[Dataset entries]
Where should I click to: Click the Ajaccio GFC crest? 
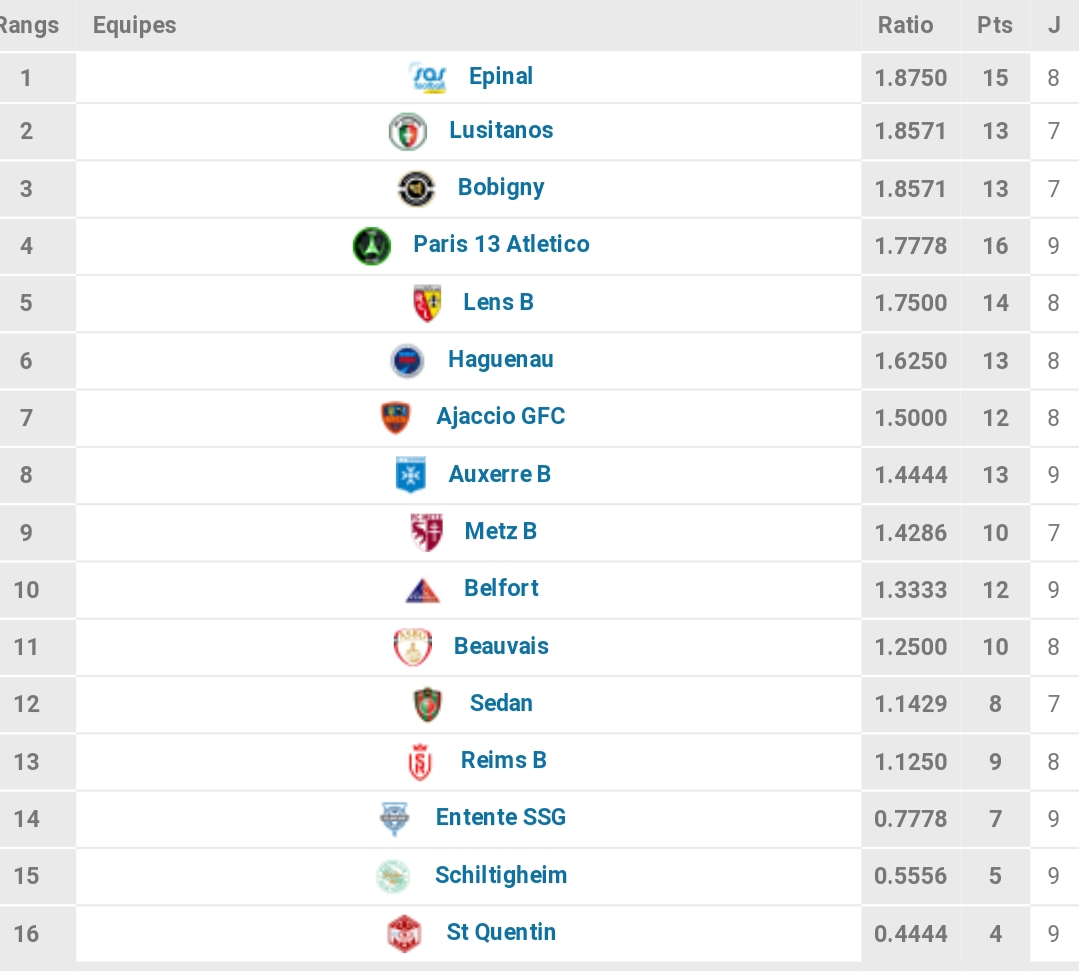[x=396, y=418]
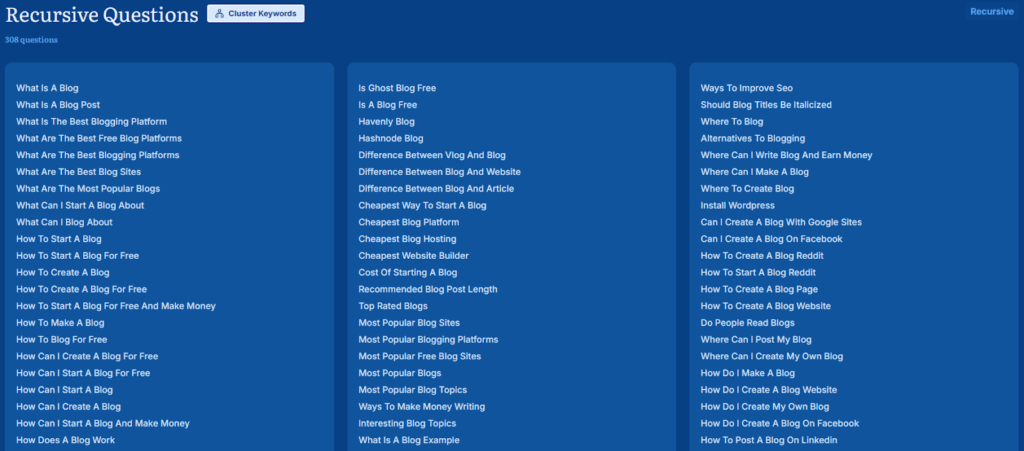This screenshot has height=451, width=1024.
Task: Switch to the Recursive tab
Action: 991,12
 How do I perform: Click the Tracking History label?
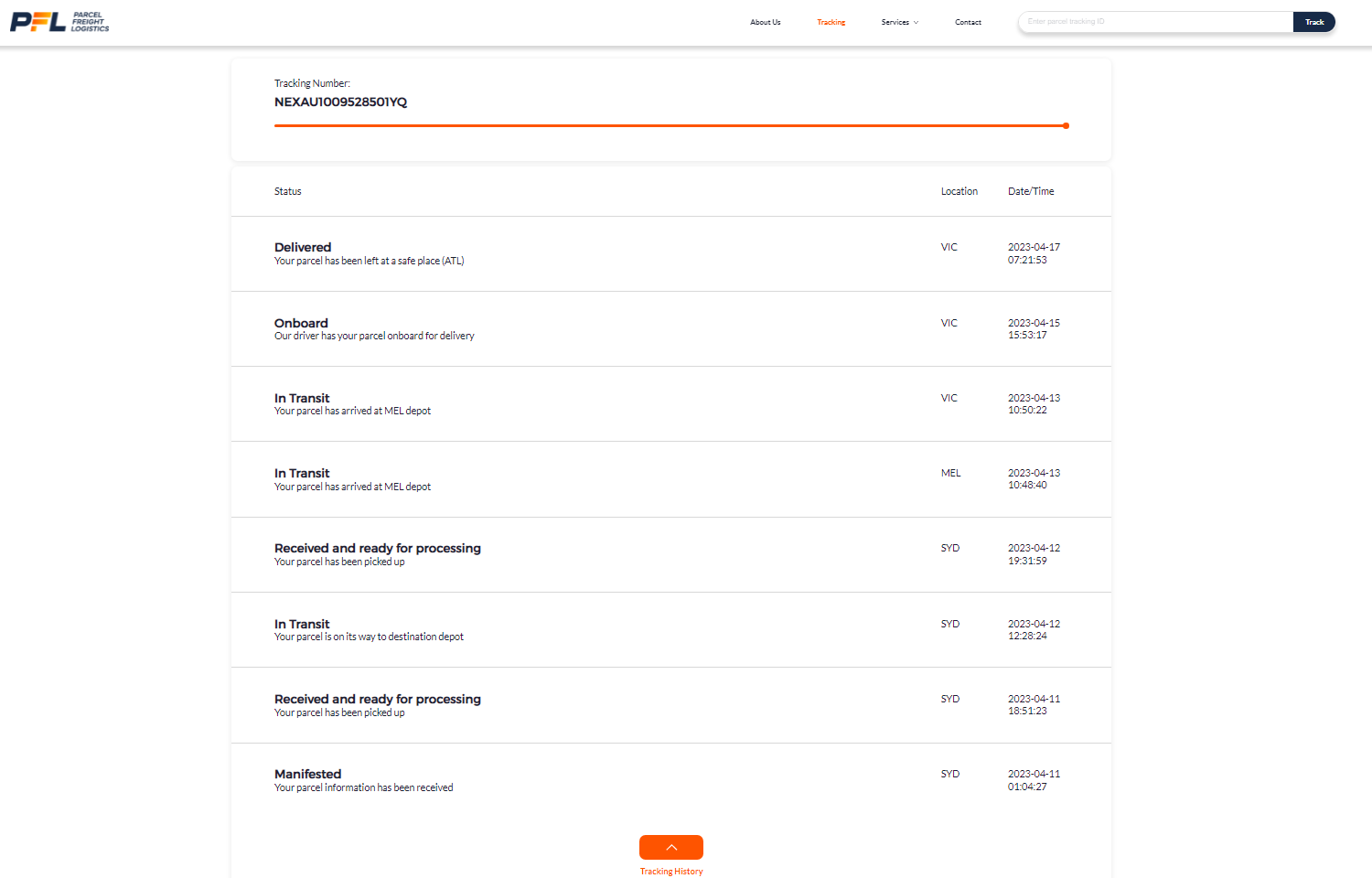tap(671, 872)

◆ Aim of the task:
Could the data above be returned in full, exactly, with every image left out?

◆ Result:
Where should I click to: Click the Ajaccio GFC crest? 
[x=396, y=418]
This screenshot has height=451, width=1024.
Task: Switch to the Recursive tab
Action: 991,12
 How do I perform: Click the Tracking History label?
tap(671, 872)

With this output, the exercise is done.